E.g., can someone recommend a paper that specifically concerns the mapping between isometric projections of surfaces in a cubic lattice and tilings with rhombuses or a class of such isomorphisms. Some of this is obvious in retrospect, but it took me weeks of work to get there. (I have Grünbaum and Shephard's Tilings and Patterns, and if this has a relevant result, I may just not have the wherewithal to understand it.)

So in short, what kind of specialist would find this obvious or at least find the analysis very familiar? (Not a computer scientist, or not me anyway.)

Or another way to put it: I've rediscovered something a little bit interesting. What's it called? It is not called Escher woodcuts or Lisp, and probably not a picture language either. It

is something about projections of monotonically nondecreasing surfaces in a cubic lattice and the connection to tilings and bipartite matchings.

Parts of this are readily explained in terms of geometry, but it took a while to get there. First off, the "Q*bert" isometric projection is onto the plane x+y+z=0, so the axes can be placed as follows.

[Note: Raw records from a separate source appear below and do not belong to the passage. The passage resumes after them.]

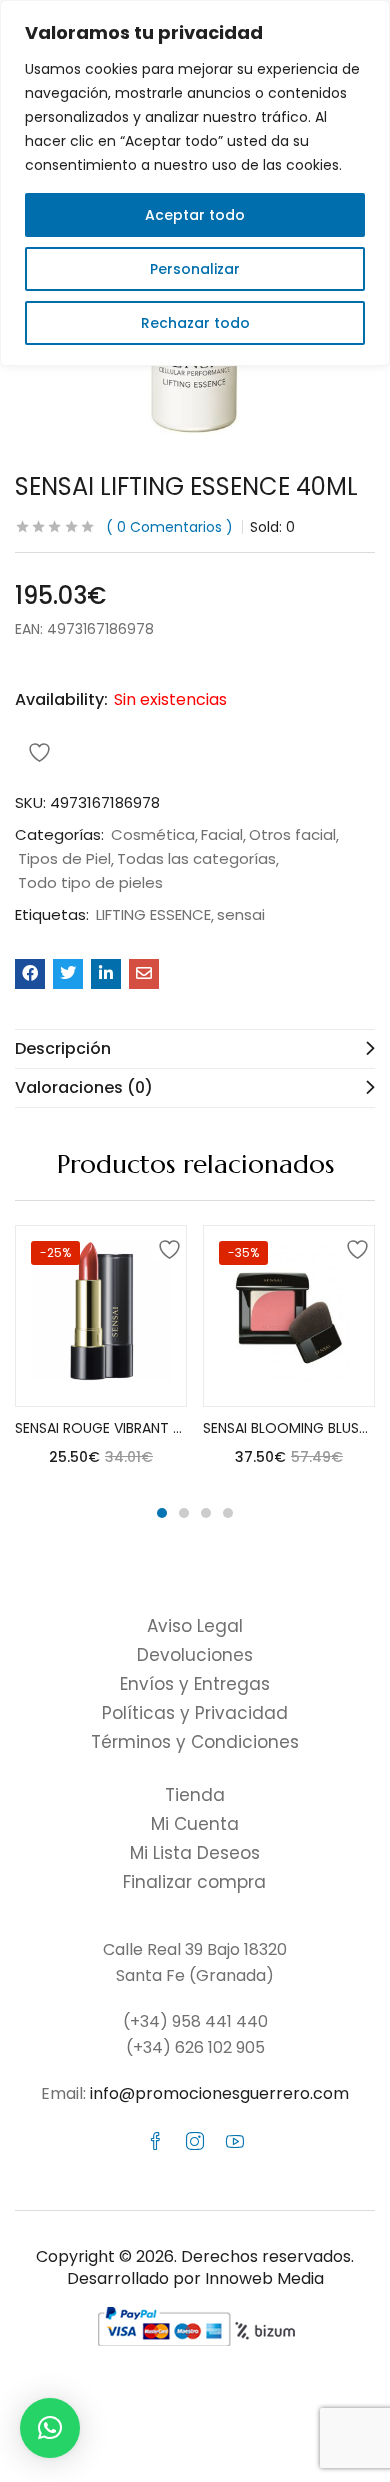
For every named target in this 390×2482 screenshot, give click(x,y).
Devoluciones (195, 1655)
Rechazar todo (195, 323)
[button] (50, 2428)
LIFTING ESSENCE (153, 915)
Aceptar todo (195, 215)
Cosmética (153, 835)
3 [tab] (206, 1513)
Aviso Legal (195, 1626)
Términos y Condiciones (195, 1742)
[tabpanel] (101, 1354)
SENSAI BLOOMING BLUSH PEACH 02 (289, 1428)
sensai (241, 915)
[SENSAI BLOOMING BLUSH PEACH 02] (289, 1311)
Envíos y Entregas (195, 1684)
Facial (222, 835)
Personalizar (195, 269)
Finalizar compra (194, 1882)
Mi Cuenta (195, 1824)
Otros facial (292, 835)
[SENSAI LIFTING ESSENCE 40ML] (30, 974)
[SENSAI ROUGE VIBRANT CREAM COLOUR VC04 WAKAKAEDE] (101, 1311)
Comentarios (169, 527)
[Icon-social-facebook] (155, 2141)
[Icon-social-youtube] (235, 2141)
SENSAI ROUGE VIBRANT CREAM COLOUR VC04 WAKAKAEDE (101, 1428)
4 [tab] (228, 1513)
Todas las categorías (196, 859)
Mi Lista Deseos (195, 1853)
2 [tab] (184, 1513)
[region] (195, 183)
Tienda (195, 1795)
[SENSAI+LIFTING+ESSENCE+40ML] (68, 974)
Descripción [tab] (63, 1049)
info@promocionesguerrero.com (219, 2093)
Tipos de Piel (64, 859)
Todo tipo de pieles (90, 883)
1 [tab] (162, 1513)
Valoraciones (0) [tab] (84, 1088)
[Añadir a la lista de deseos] (166, 1246)
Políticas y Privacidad (195, 1713)
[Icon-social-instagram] (195, 2141)
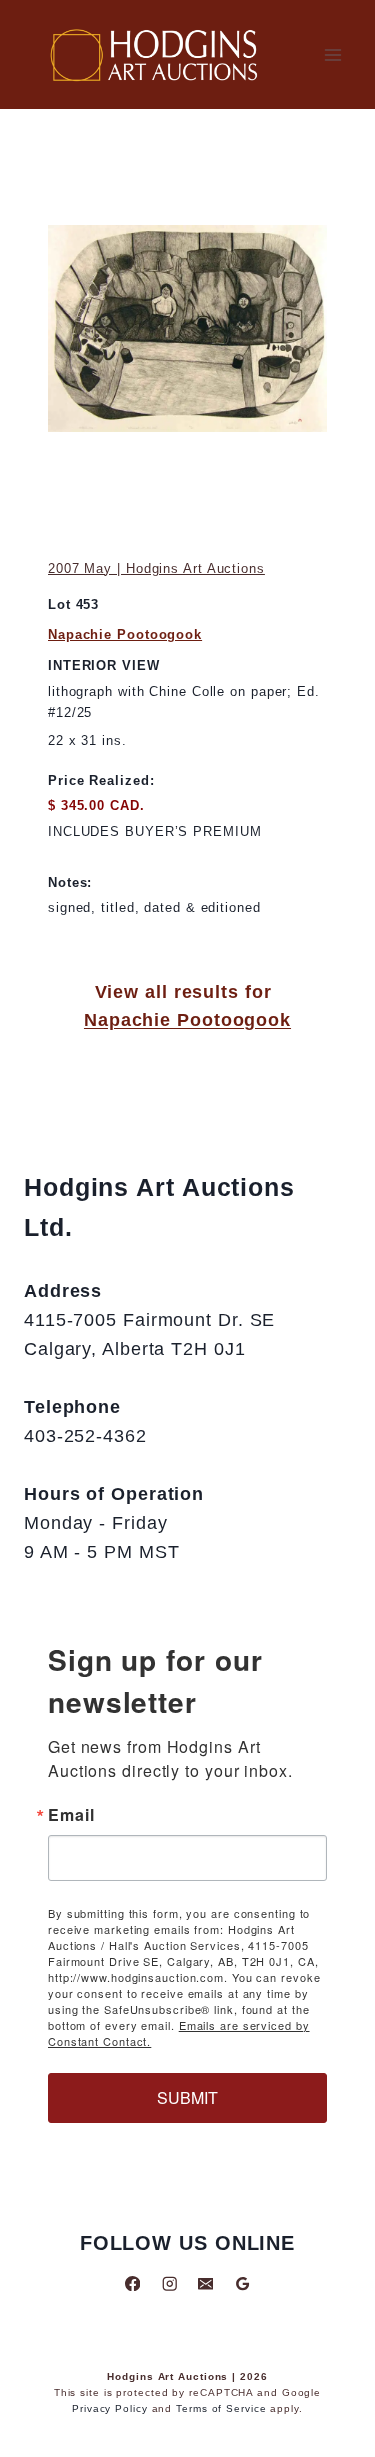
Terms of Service (221, 2408)
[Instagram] (169, 2283)
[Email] (205, 2283)
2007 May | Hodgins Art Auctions (156, 568)
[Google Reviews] (242, 2283)
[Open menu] (332, 54)
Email (71, 1815)
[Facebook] (132, 2283)
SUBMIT (187, 2097)
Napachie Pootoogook (125, 634)
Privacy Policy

- Screen Shot 2019-01-27 at 9.22.30 PM.png (32.85 KiB) Viewed 1433 times

The 2 colors come from this observation (italics because this is really the key to explaining most of what's going on):

When you follow an adjacent rhombus in the same direction, you increase or decrease x, y, or z, thus increasing or decreasing x+y+z accordingly.

When you follow a rhombus around a bend, you increase (decrease) one axis and (decrease) increase the other axis, leaving x+y+z unchanged.

The colors (red and blue in the Q*bert picture) are based on whether x+y+z is odd or even, assuming cubes are placed at integer coordinates. Hence, they alternate on straight paths, but stay the same around bends.

Here is the part that is at least fairly interesting. We have 3 distinct discrete systems that are equivalent:

(1) A bipartite graph in a triangular grid in which an edge between two adjacent triangles may be included in a matching.

(2) A rhombus tiling in which each rhombus covers two adjacent grid triangles and rhombuses are colored the same as adjacent ones with a different orientation, or the opposite color to an adjacent one with the same orientation.

(3) A surface of exposed square facets in a cube lattice, projected as rhombuses onto the plane x+y+z=0, and colored according to whether their x+y+z is odd or even (parity).

The connection between (1) and (2) is a classic result used, among other things, for counting packings of rectangular grids by dominoes. The connection between 2 and 3 is a bit more subtle, though I am sure it is an old, standard result (where?).

So if you remove or add a cube to the surface (3), the operation on the isometric projection is effectively a local retiling of 3 rhombuses (2) and this is also explicable as switching matching edges with unmatched edges in an alternating path in a bipartite graph (1).

I find this surprising. Anyone else? And someone who does not find it surprising may be able to help.